= SOURCE EXTRACT =
▬▬▬
Exampville Destination Choice

In this notebook, we will walk through the estimation of a tour destination choice model for Exampville, an entirely fictional town built for the express purpose of demostrating the use of discrete choice modeling tools for transportation planning.

This example will assume the reader is familiar with the mathematical basics of destination choice modeling generally, and will focus on the technical aspects of estimating the parameters of a destination choice model in Python using Larch.

If you have not yet estimated parameters of a mode choice model or generated logsums from that model, you should go back and review those sections before you begin this one.

[1]:
import larch, numpy, pandas, os
from larch import P, X

Data Preparation

To begin, we will re-load the data files from our tour mode choice example.

[2]:
import larch.exampville

hh = pandas.read_csv( larch.exampville.files.hh )
pp = pandas.read_csv( larch.exampville.files.person )
tour = pandas.read_csv( larch.exampville.files.tour )
skims = larch.OMX( larch.exampville.files.skims, mode='r' )

We’ll also load an employment file. This file contains employment data by TAZ. The TAZ’s will be the choices in the destination choice model, and the employment data will allow us to characterize the number of opportunities in each TAZ.

[3]:
emp = pandas.read_csv(larch.exampville.files.employment, index_col='TAZ')
emp.info()
▬▬▬
= EXTRACTED INFORMATION =

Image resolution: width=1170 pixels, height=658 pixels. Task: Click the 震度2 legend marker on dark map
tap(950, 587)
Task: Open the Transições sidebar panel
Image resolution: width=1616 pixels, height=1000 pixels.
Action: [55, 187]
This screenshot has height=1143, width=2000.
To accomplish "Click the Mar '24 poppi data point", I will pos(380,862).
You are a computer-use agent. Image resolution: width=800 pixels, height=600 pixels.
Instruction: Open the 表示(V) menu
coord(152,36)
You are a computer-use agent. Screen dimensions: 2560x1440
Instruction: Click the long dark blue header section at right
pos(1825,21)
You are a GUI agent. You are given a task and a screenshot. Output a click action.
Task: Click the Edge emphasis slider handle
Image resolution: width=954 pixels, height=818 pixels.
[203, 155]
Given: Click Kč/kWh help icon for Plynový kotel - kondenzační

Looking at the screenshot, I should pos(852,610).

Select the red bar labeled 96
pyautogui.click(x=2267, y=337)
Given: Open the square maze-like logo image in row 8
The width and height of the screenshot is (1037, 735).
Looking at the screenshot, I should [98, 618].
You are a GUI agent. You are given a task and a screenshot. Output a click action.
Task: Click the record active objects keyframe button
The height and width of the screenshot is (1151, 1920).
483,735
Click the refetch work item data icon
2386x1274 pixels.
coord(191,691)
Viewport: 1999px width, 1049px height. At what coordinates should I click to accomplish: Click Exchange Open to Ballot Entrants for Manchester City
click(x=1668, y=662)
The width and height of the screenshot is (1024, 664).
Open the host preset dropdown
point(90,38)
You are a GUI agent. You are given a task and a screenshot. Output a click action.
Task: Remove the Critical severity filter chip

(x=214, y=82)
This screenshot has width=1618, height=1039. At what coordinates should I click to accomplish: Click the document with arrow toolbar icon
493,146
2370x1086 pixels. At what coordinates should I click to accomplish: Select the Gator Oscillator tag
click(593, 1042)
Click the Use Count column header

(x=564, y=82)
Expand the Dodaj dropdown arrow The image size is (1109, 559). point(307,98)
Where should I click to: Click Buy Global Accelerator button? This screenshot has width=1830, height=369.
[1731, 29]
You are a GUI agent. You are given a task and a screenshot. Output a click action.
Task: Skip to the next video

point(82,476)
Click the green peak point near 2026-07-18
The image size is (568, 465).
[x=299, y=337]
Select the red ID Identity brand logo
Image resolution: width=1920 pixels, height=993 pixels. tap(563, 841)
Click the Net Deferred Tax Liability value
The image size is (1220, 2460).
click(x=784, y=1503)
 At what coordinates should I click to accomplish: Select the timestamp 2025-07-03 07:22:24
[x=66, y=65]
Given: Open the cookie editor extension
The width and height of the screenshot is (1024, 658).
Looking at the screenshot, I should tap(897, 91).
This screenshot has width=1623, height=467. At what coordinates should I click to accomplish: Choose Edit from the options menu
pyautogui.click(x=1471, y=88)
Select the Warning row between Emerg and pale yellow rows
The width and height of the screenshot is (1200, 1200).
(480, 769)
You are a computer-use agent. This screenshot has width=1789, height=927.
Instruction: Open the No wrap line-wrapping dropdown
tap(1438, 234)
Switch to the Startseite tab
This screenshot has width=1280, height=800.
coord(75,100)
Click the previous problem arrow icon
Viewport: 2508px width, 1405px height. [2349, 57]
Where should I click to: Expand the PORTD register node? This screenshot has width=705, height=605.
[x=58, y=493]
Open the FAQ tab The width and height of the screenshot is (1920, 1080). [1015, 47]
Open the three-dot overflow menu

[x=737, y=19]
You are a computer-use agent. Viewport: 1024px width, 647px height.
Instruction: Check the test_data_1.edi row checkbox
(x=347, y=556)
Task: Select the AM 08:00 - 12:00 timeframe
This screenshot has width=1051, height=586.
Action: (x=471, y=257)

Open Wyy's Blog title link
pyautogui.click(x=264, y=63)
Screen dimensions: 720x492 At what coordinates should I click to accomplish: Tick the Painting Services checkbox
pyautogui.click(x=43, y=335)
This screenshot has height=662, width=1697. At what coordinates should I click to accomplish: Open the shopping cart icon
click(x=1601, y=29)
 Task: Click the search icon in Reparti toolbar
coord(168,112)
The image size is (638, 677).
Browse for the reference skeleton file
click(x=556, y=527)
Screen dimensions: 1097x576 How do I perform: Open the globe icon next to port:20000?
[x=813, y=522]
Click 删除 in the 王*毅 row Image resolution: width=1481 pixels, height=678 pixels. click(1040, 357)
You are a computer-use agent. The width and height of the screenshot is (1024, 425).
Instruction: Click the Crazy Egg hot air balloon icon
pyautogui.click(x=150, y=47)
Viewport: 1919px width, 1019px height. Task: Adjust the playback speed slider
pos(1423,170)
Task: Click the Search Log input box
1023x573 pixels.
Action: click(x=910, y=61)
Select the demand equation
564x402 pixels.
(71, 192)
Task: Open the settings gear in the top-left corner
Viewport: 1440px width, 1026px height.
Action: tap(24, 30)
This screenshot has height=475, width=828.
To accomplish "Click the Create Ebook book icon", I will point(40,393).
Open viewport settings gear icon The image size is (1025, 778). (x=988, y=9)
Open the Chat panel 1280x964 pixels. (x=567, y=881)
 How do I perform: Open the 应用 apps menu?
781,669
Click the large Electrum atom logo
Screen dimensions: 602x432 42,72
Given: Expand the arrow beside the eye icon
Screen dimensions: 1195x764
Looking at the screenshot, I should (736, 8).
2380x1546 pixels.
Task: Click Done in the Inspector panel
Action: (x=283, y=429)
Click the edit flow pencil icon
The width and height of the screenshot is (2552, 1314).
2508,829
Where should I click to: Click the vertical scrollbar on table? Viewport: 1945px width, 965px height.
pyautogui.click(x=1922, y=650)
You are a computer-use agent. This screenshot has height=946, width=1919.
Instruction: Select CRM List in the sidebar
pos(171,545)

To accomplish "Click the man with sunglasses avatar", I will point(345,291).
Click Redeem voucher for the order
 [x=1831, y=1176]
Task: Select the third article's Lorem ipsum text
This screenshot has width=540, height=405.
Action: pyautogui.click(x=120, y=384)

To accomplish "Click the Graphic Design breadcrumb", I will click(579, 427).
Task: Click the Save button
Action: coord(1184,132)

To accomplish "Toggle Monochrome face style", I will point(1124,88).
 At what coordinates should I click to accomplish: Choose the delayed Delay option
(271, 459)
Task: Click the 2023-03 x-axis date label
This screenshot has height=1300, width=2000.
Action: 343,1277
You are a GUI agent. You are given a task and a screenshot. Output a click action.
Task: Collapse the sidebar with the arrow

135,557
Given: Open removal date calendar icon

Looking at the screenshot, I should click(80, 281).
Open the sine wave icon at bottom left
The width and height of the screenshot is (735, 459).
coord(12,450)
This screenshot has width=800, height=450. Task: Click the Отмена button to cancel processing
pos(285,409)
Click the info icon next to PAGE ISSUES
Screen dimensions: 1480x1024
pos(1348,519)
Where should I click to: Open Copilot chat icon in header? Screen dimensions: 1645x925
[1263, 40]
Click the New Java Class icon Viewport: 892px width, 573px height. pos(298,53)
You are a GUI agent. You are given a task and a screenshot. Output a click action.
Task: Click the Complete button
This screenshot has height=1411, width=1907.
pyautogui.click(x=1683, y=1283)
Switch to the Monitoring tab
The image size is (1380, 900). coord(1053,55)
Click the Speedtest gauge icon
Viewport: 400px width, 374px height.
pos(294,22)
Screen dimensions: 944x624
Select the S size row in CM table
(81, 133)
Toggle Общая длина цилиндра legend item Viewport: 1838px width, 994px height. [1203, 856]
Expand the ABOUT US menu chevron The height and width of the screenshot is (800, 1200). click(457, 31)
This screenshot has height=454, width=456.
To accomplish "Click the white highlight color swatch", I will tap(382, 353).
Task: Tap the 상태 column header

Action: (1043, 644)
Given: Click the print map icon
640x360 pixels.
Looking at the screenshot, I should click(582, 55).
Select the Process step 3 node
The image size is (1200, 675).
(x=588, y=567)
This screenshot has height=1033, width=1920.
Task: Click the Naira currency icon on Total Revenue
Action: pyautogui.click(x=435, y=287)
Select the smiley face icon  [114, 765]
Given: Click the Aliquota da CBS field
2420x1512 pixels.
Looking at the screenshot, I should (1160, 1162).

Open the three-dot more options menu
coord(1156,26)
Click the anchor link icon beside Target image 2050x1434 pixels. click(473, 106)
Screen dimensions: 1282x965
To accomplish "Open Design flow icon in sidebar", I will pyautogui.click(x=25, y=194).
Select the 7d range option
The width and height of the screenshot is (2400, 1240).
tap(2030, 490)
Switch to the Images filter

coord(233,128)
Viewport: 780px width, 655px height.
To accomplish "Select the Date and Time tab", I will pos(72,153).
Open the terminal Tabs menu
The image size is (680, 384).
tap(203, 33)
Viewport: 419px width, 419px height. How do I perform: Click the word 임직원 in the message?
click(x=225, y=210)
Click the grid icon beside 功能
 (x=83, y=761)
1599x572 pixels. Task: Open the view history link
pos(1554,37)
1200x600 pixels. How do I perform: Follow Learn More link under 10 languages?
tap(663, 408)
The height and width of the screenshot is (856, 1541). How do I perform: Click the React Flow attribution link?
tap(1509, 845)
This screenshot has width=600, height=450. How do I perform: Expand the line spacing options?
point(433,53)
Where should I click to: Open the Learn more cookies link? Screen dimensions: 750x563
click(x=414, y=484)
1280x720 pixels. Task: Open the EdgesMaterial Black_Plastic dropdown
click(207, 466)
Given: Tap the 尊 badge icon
▬▬▬
= STATED PROBLEM 1 =
Reproduce the Exampville destination choice notebook from "hh = pandas.read_csv( larch.exampville.files.hh" up to and including "in each TAZ.", switching "employment data" to "job data".
= STATED PROBLEM 2 =
Answer these questions using the Exampville destination choice notebook:
(a) What is the fictional town built for the purpose of demonstrating discrete choice modeling tools called?
(b) Which package is used to estimate the destination choice model parameters in Python?
(c) What will serve as the choices in the destination choice model?

= FINAL ANSWER 1 =
hh = pandas.read_csv( larch.exampville.files.hh )
pp = pandas.read_csv( larch.exampville.files.person )
tour = pandas.read_csv( larch.exampville.files.tour )
skims = larch.OMX( larch.exampville.files.skims, mode='r' )

We’ll also load an employment file. This file contains job data by TAZ. The TAZ’s will be the choices in the destination choice model, and the job data will allow us to characterize the number of opportunities in each TAZ.

= FINAL ANSWER 2 =
(a) Exampville
(b) Larch
(c) The TAZs